The amazing thing about React to me is that millions of dollars keep flowing into improving its DX further. They have spent a lot of time building React Compiler (https://react.dev/learn/react-compiler/introduction) which does all the memoization for you! This severely lightens the performance concerns.

paulhebert 17 hours ago | parent [-]

Sure, but Svelte and Vue have had these compilation features built-in for ages without all that money flowing in.

The react team resisted these features because they went against their “it’s just a library” philosophy. They’re only copying them now because of how obviously useful they are in the other frameworks.

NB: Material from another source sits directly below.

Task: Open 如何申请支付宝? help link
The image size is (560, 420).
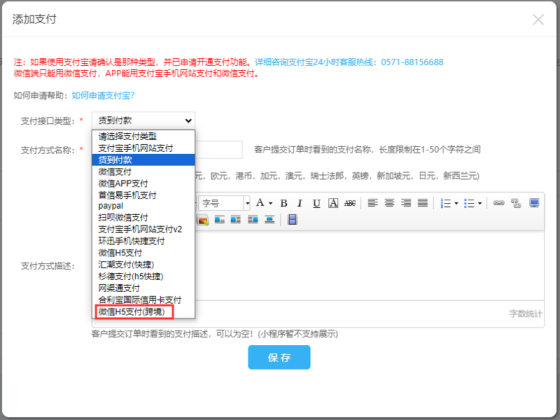Action: (x=103, y=95)
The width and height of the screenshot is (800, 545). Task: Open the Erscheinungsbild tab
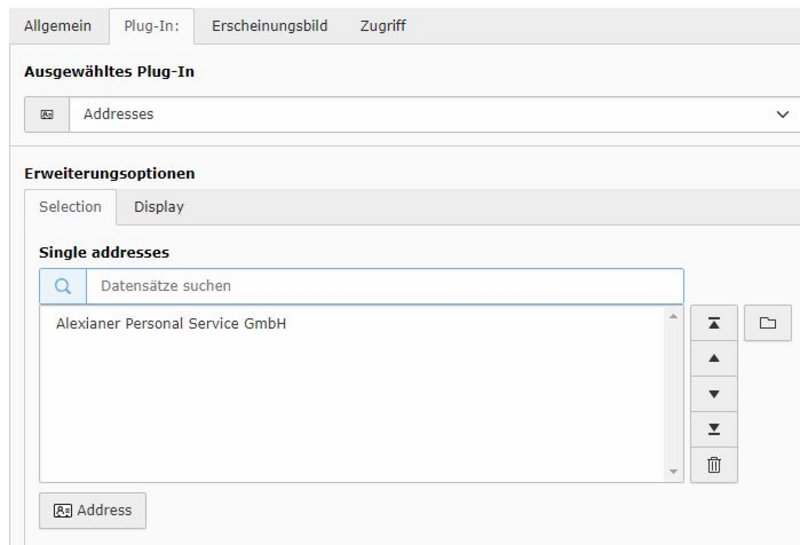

useEffect, useMemo, useCallback etc. add a ton of complexity and make it easy to write buggy code. I used to work at an agency so I’ve done projects with React/Svelte/Vue/Lit/Stencil/Angular/etc. I found the React projects had lots more performance issues, confusing bugs, etc. than Vue or Svelte.

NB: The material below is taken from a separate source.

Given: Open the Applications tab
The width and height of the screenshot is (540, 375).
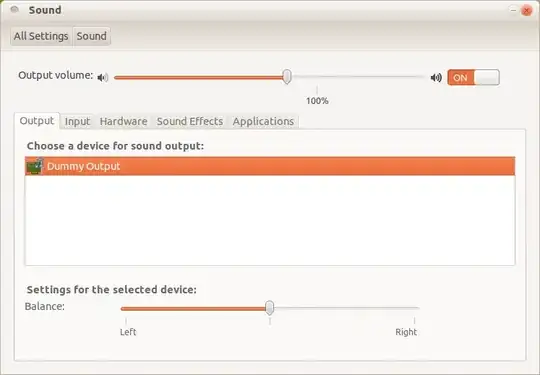Looking at the screenshot, I should click(x=263, y=122).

I agree with the article. React is popular because it was groundbreaking and now is the default, but it’s far from the best

j45 8 hours ago | parent [-]

Vue and Svelte both feel like down stream evolutions in their own respective ways (and likely overlapping).

branko_d 11 hours ago | parent | prev | next [-]

I think React can be approached a little like JavaScript at this point: just use the good parts!

In my case that means using it as a rendering library and component composer, but not for managing state or side-effects.

stack_framer 11 hours ago | parent | next [-]

This is exactly how I feel. I gave hooks a real, exclusive try for two years after they were introduced (2018-2020). I didn't like them—at all—so I went back to only using React as a UI library. I'm lucky enough now to work at a place where nobody else likes hooks either.

j45 8 hours ago | parent [-]

Appreciate the tips.

j45 8 hours ago | parent | prev [-]

Agreed. Like too much javascript, keeping in mind what it takes to get something running vs keeping it running is a consideration.

There are some fantastic rendering tools in React like Remotion.

boredtofears 11 hours ago | parent | prev [-]

I had problems with prop drilling on early projects but since Context has been around it hasn't been an issue. Never bothered with all these state management libraries, any time someone on my team has tried to sell me on it they've never made a strong case for it over simple proper react state management. useEffect took a little getting used to - it becomes much less problematic when you learn which scenarios to use it in (fewer than you initially think). I've had to use React.memo() at times, but it's usually done in a simple optimization pass not unlike something I'd do in a backend framework.

The only time I am even aware of these problems is when I stick my head into the javascript frontend framework "scene" where everyone acts like each one of these are dealbreakers and they happen constantly all the time.

Life is actually pretty easy as a React dev, it's a well polished and at this point battle tested framework. I wish the other tools in my dev stack were as easy to deal with.